- Directed by: Jagadish K. R.
- Written by: Jagadish K. R.
- Screenplay by: Jagadish K. R.
- Produced by: Jagadish K. R.
- Starring: Prathap Narayan Parvathy Nair Thilak Shekar Neha Patel
- Cinematography: S. R. Sathish Kumar
- Edited by: Sachin
- Music by: Vasu Dixit Sathish Babu
- Production company: Nirvana Films
- Release date: 24 May 2013;
- Running time: 118 minutes
- Country: India
- Language: Kannada

= Story Kathe =

Story Kathe is a 2013 Indian Kannada-language psychological thriller film written and directed by Jagadish K. R. It stars Prathap Narayan and Thilak Shekar.

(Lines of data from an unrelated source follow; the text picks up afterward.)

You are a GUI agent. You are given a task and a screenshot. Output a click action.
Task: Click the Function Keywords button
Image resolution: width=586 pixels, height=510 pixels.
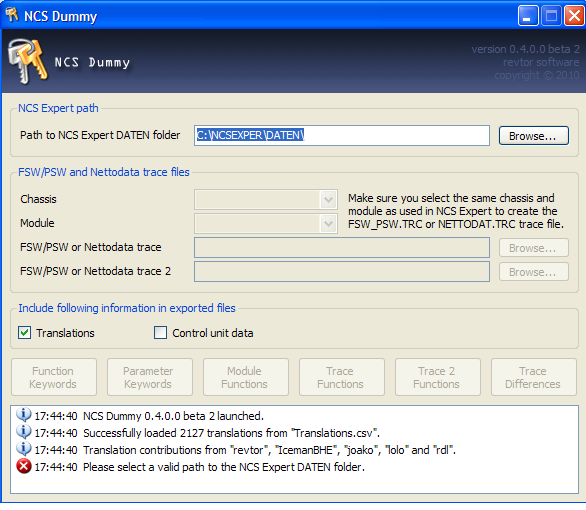[54, 377]
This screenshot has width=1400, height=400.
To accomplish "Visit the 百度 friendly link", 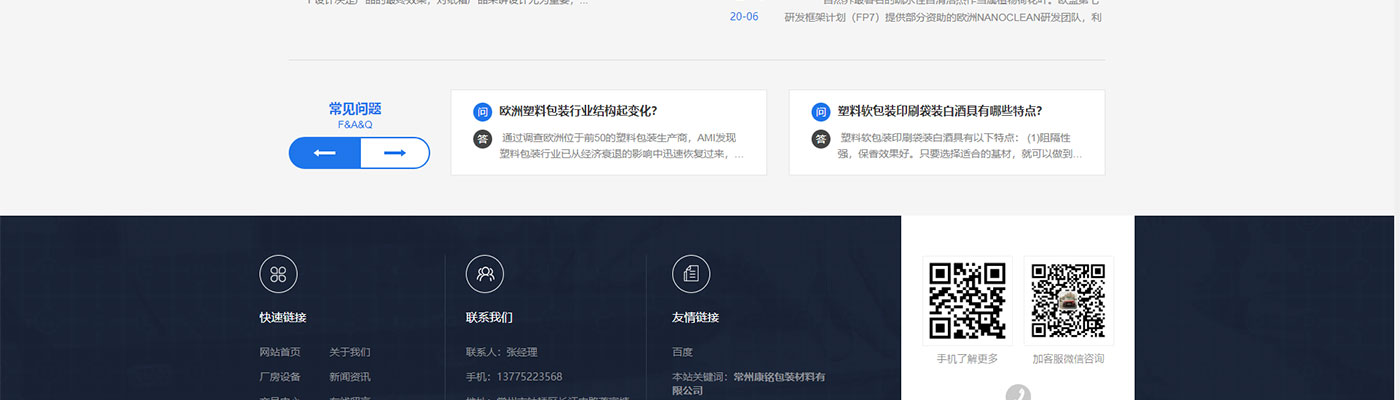I will pos(682,352).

Filming began in 2012 and went through several revisions. It finally opened in 2013 to positive reviews, but earned less than expected at the box office.

== Cast ==
- Prathap Narayan as Veera
- Thilak Shekar as Rajiv
- Parvathy Nair as Pallavi
- Neha Patel
- Aaryan Achukatla

==Soundtrack==

Vasu Dixit and Sathish Babu composed the film's background score and music for its soundtrack, with its lyrics written by Santhosh Nayak. The soundtrack album consists six tracks.

Tracklist
| No. | Title | Lyrics | Singer(s) | Length |
|---|---|---|---|---|
| 1. | "Charuthara Shashi Moreyol" | Santhosh Nayak | Anuradha Bhat, Santhosh | 4:17 |
| 2. | "Badukoke Saithavne" | Santhosh Nayak | Vasu Dixit | 4:55 |
| 3. | "Nadi Nee Yodha" | Santhosh Nayak | Santhosh, Harsha, Akanksha Badami | 3:42 |
| 4. | "Charuthara Shashi Moreyol (Version 2)" | Santhosh Nayak | Anuradha Bhat, Santhosh | 5:05 |
| 5. | "Badukoke Saithavne (Version 2)" | Santhosh Nayak | Vasu Dixit | 3:45 |
| 6. | "Charuthara Shashi Moreyol (Remix)" | Santhosh Nayak | DJ Saheer Rahman | 3:39 |
| Total length: |  |  |  | 25:23 |

== Release ==
=== Critical reception ===
A critic from The Times of India wrote that "Director K R Jagadish has given a different kind of a movie for the Sandalwood. There is freshness in the script and narration as the director has tried to tell two different stories on parallel tracks".